D'après l'extrait de page ci-dessous sur le vote du budget militaire américain, répondez aux questions suivantes.
(a) Quand le Sénat américain a-t-il été appelé à voter sur l'augmentation des crédits militaires ?
(b) Combien d'élus démocrates sur 46 ont voté ce budget ?
(c) Quel est le statut politique de Sanders selon le texte ?

EXTRAIT DE PAGE =
^^^^^^^^^^^^^^^^

Par Pierre Guerlain, Université de Paris X – Nanterre.
Les chroniques de recherches internationales, décembre 2017.
En septembre 2017, le Sénat américain a été appelé à voter sur l’augmentation des crédits militaires. Le président Trump avait demandé une augmentation de 54 milliards de dollars du budget officiel de la défense qui serait passé de 582 à 636 M, le ministère de la défense demandait pour sa part, 639 M. Le Sénat a trouvé que ce n’était pas suffisant et a donc augmenté le budget de la défense pour le porter à 696 M. 41 élus démocrates sur 46 ont voté ce budget. Sanders qui n’est pas membre du parti démocrate mais un sénateur indépendant n’a été rejoint que par 4 démocrates pour voter contre ce budget réactionnaire et guerrier.

^^^^^^^^^^^^^^^^

DONNÉES COLLECTÉES =

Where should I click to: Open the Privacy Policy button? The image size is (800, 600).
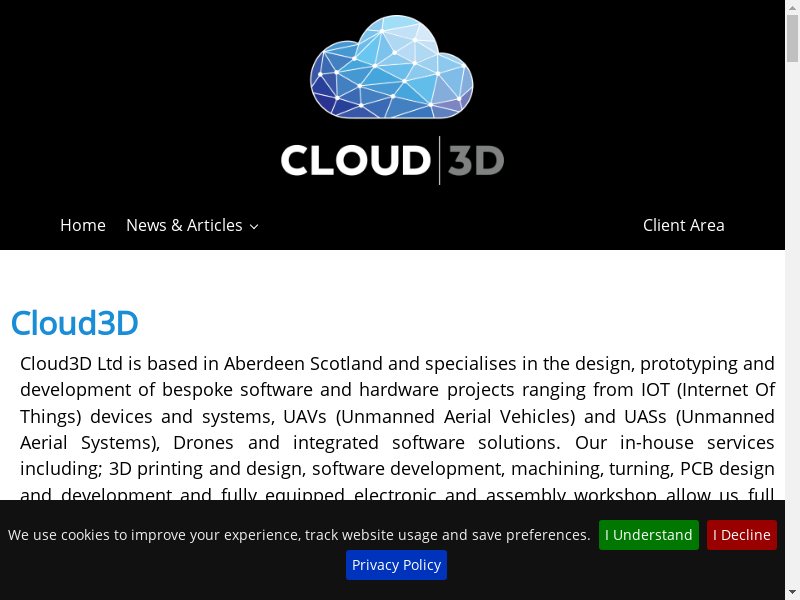point(396,565)
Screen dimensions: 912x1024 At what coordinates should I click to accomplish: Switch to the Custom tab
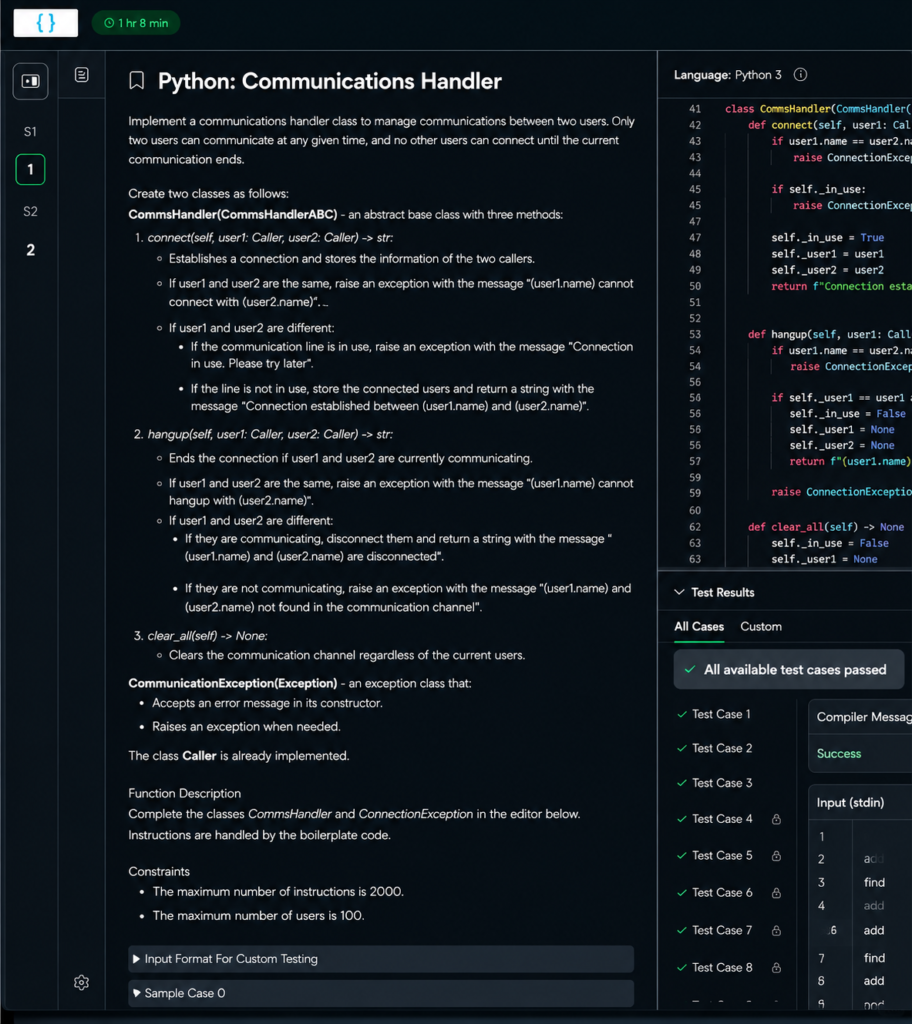point(760,626)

^^^^^^^^^^^^^^^^

RÉPONSE ATTENDUE =
(a) En septembre 2017.
(b) 41 élus démocrates sur 46.
(c) Il n'est pas membre du parti démocrate : c'est un sénateur indépendant.